I costi di generazione dell’elettricità da fonte solare ed eolica, per queste ragioni, sono meno di un terzo di quelli delle centrali nucleari (secondo il World Energy Outlook 2024 della IEA). I nuovi reattori SMR, che vorrebbero costruire in Italia, potrebbero costare addirittura di più perché perdono i vantaggi dell’economia di scala e devono affrontare i costi di avvio di un nuovo modello.
Secondo i dati del centro studi di Unimpresa, nel periodo 2021-2024 nei due paesi che hanno fatto più rinnovabili l’elettricità è costata meno che in Italia: il 20% in meno in Germania e il 25% in meno in Spagna. Una ricerca della Banca d’Italia del febbraio di quest’anno sul “Recente sviluppo delle energie rinnovabili in talia” conclude che “nel 2022 le imprese che hanno registrato una migliore dinamica di redditività sono quelle che hanno beneficiato di elettricità rinnovabile autoprodotta”.

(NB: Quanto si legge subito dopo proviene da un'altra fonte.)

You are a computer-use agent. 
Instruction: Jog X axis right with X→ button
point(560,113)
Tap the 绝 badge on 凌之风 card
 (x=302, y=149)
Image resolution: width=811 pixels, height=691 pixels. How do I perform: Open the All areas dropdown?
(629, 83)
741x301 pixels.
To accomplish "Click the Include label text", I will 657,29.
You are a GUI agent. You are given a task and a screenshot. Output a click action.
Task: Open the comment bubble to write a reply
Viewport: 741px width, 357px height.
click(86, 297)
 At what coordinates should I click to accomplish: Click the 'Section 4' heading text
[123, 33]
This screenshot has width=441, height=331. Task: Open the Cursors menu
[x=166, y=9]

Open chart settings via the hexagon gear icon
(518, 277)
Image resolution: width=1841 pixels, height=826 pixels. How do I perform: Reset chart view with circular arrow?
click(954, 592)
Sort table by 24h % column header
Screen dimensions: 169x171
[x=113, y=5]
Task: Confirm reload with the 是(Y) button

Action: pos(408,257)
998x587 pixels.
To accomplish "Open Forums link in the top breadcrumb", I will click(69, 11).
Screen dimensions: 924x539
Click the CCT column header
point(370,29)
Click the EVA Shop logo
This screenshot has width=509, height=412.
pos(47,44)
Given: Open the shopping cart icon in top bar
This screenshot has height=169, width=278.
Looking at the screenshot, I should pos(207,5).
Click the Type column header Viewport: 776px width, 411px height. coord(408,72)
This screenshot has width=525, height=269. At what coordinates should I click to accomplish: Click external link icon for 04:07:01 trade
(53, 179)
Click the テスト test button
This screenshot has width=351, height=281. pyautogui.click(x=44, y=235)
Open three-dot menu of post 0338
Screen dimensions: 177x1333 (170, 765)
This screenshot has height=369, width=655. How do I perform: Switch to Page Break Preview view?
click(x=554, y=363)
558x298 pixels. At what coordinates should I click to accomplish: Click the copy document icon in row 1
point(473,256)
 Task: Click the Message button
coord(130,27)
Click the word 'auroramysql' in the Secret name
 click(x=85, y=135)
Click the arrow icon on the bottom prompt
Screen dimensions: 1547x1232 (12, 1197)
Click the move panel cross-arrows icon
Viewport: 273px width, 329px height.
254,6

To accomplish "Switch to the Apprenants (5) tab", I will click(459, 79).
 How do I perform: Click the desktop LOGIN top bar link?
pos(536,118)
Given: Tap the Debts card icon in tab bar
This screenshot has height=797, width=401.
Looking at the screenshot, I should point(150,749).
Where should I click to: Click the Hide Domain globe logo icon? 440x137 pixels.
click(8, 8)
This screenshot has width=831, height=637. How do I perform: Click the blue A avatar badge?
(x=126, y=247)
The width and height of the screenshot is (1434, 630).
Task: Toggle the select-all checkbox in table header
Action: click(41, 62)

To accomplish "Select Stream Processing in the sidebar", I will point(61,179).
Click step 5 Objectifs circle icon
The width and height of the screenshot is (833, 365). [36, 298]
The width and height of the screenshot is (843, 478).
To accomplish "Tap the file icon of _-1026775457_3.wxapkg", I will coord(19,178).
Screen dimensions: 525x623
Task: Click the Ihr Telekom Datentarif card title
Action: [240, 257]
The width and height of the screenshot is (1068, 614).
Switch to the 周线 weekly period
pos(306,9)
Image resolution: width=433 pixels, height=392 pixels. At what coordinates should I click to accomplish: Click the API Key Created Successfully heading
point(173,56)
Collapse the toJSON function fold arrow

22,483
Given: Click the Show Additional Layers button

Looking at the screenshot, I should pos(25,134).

Affidare, invece che alle rinnovabili, il 10% della decarbonizzazione della produzione di elettricità alla costruzione di nuove centrali nucleari in Italia è incompatibile con i tempi della decarbonizzazione, fissati da un Regolamento europeo al 2050. Per produrre il 10% di elettricità da centrali nucleari servirebbero 20 reattori SMR da 300 MW. Il territorio italiano è diffusamente montuoso, con aree pianeggianti densamente popolate, è interessato da un diffuso rischio sismico e da un diffuso rischio di frane e di alluvioni.
Le centrali nucleari hanno inoltre in Italia una bassissima accettazione sociale. Quando dai discorsi generici si passa alla localizzazione di una centrale nucleare, piccola quanto volete, in un territorio preciso, gli abitanti di quel territorio diventano, nella stragrande maggioranza, contrari.
Inoltre, 13 anni di procedure non sono bastati in Italia per localizzare un deposito di rifiuti radioattivi, necessario e con impatto molto minore di un reattore nucleare. Taluni si illudono che basti dichiarare nuovi, perché meno grandi e modulari e sostenibili per legge, dei reattori nucleari a fissione per poterli mettere facilmente in qualunque distretto industriale.
Il Consiglio regionale del Veneto ha bocciato all’unanimità dei votanti, il 13 dicembre 2024, l’ipotesi di localizzare uno di questi nuovi reattori SMR a Porto Marghera. Posizione, a quanto pare, largamente condivisa, visto che nessuna regione ha proposto siti sul proprio territorio dove mettere questi fantastici nuovi reattori nucleari.
Pensare di poter localizzare, autorizzare e costruire 20 reattori nucleari in Italia in 20 anni, dal 2030 al 2050, è pura fantasia. È ora di rimettere i piedi per terra: non c’è più tempo, affidare al ritorno alle centrali nucleari la decarbonizzazione di una quota dell’elettricità comporterebbe, per l’Italia, far saltare la scadenza, europea e internazionale, della neutralità climatica entro il 2050.